Objective: To evaluate serum ferritin, iron status, electrolyte balance, and lipid profile among patients with Type 2 Diabetes Mellitus and to assess their association with glycemic control and related metabolic parameters.
Methods: This study included 220 adult patients with Type 2 Diabetes Mellitus. Data were collected from hospital laboratory and medical record databases. Glycemic parameters (fasting blood glucose and HbA1c), iron status indices (serum ferritin, serum iron, total iron-binding capacity, and transferrin saturation), electrolyte levels (sodium, potassium, and chloride), and lipid profile parameters were analyzed. Statistical analysis was performed using SPSS, and associations were assessed using correlation and regression analyses. A p-value < 0.05 was considered statistically significant.
Results: Most participants were middle-aged adults, with 58.2% belonging to the 40–59-year age group. Glycemic control was comparable between males and females, with mean HbA1c levels of 8.5 ± 1.8% and 8.2 ± 1.6%, respectively.

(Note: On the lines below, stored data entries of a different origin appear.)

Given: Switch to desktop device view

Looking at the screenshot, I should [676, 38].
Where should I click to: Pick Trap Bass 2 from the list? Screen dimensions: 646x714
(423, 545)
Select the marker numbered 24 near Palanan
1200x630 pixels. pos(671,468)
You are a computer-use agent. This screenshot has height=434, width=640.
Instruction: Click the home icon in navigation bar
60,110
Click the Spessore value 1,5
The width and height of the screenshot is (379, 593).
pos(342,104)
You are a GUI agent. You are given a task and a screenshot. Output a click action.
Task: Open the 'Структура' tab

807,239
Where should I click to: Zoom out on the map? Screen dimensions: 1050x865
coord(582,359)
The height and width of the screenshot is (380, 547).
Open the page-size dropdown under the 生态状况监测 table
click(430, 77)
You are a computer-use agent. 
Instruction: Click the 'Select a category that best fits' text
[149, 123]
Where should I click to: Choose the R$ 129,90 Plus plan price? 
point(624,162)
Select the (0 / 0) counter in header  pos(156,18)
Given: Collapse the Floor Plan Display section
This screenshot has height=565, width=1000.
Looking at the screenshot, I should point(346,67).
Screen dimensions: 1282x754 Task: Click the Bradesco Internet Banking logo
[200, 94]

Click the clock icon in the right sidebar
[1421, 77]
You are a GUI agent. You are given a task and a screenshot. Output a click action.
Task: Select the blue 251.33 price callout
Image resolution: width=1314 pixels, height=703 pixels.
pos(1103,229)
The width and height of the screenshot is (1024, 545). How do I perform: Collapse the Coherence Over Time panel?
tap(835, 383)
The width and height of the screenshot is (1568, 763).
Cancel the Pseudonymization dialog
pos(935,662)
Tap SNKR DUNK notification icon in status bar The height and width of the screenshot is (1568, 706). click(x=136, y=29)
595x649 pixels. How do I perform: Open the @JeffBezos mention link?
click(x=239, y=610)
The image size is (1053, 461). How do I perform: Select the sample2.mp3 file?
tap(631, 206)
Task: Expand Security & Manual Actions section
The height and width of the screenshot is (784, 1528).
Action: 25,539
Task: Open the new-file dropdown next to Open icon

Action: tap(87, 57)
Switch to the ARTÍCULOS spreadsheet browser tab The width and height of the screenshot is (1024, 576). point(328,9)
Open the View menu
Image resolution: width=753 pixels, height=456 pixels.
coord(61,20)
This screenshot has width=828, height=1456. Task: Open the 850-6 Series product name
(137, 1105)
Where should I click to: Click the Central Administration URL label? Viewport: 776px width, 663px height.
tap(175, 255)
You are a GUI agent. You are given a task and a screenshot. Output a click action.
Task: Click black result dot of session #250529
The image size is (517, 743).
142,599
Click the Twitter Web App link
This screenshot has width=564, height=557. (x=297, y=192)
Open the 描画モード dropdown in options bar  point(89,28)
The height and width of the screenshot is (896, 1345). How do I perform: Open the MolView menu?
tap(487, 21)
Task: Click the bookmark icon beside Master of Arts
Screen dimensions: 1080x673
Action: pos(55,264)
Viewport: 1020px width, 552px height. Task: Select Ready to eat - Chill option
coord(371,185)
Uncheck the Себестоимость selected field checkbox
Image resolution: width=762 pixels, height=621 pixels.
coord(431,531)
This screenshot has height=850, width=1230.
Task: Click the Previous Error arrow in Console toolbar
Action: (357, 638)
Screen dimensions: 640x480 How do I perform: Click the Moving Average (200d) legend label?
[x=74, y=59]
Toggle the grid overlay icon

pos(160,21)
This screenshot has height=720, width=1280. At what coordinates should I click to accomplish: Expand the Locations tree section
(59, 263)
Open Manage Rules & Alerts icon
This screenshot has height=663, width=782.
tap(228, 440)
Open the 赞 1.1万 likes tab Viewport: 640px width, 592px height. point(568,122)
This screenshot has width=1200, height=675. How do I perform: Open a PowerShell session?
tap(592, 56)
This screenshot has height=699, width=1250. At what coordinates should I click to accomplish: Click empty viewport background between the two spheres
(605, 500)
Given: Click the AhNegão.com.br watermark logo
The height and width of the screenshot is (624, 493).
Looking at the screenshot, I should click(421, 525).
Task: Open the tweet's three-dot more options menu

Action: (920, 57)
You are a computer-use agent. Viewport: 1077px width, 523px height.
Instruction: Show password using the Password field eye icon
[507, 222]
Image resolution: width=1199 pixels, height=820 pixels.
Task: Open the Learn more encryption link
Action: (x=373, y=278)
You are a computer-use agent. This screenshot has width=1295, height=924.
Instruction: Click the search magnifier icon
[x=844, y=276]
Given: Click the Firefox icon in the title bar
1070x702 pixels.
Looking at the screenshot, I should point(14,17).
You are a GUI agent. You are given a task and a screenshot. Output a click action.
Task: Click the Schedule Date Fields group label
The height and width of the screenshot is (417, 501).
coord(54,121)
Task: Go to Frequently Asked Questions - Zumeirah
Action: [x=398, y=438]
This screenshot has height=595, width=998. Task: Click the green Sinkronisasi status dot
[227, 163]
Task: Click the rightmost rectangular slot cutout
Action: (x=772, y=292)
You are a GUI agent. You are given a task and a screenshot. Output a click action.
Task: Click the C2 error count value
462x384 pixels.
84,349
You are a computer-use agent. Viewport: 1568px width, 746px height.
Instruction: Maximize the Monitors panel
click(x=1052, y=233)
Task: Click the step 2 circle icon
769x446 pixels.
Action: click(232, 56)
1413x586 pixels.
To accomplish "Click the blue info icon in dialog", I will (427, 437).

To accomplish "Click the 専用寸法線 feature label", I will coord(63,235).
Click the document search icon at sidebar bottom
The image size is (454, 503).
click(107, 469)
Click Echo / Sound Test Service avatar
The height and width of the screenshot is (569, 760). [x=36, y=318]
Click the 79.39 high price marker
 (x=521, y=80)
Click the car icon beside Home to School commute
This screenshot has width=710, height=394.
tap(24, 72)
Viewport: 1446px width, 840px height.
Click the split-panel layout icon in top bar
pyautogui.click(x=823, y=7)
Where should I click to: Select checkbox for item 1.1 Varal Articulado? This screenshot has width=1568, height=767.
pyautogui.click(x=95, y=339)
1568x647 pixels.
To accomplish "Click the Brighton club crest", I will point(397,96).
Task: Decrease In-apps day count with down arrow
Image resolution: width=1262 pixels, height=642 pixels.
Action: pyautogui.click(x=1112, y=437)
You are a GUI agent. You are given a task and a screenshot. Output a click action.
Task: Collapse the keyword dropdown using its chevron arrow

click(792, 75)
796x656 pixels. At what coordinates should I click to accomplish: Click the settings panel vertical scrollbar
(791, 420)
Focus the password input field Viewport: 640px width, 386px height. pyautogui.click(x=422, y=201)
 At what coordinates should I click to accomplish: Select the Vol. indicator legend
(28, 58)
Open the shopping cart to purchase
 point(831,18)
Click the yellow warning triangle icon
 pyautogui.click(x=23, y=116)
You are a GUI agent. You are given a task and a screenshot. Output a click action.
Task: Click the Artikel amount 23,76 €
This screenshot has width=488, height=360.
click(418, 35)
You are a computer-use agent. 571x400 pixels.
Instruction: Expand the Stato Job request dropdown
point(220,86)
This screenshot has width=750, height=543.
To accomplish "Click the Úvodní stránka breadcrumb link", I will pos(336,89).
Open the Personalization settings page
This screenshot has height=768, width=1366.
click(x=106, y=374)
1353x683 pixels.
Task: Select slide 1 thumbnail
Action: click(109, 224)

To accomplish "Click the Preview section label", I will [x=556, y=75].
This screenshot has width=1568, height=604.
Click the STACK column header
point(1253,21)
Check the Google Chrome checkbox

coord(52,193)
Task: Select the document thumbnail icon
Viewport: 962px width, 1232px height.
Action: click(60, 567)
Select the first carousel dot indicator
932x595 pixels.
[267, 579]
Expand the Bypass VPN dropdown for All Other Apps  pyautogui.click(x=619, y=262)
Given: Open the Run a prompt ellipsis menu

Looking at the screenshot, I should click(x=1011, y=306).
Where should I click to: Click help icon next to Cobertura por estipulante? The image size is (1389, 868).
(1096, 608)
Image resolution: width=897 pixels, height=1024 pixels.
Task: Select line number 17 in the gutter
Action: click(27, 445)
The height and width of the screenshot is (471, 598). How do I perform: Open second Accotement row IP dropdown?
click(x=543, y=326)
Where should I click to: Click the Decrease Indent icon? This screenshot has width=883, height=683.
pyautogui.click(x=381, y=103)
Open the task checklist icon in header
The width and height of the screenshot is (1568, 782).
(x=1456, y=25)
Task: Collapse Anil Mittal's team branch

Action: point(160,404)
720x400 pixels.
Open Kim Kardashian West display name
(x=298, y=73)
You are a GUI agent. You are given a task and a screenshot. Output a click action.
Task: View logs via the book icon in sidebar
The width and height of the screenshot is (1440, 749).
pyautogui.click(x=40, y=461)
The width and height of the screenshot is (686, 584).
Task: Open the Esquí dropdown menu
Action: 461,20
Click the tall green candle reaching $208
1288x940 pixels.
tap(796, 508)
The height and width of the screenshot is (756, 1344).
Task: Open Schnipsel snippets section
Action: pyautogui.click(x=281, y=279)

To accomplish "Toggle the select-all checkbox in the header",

Serum ferritin levels were significantly higher among male patients compared to females (318.6 ± 138.2 ng/mL vs. 246.4 ± 112.7 ng/mL, p < 0.001). Patients with poor glycemic control (HbA1c ≥ 7%) exhibited markedly elevated serum ferritin levels compared to those with better glycemic control in both males (352.6 ± 142.8 ng/mL vs. 238.2 ± 106.5 ng/mL, p = 0.002) and females (284.3 ± 128.6 ng/mL vs. 196.4 ± 92.1 ng/mL, p = 0.031). Serum ferritin showed significant positive correlations with HbA1c (r = 0.44, p < 0.001), triglycerides (r = 0.38, p < 0.001), and LDL-cholesterol (r = 0.31, p = 0.001), while a weak but significant negative correlation was observed with serum sodium levels (r = −0.21, p = 0.009). In multivariable regression analysis, HbA1c (β = 0.35, p < 0.001), triglycerides (β = 0.27, p = 0.001), LDL-cholesterol (β = 0.21, p = 0.007), male gender (β = 0.18, p = 0.015), and age (β = 0.13, p = 0.038) emerged as independent predictors of elevated serum ferritin levels.
Conclusion: Serum ferritin is closely associated with poor glycemic control and dyslipidemia in patients with Type 2 Diabetes Mellitus. Assessment of ferritin and iron status, alongside routine metabolic parameters, may provide additional insight into disease severity and cardiometabolic risk.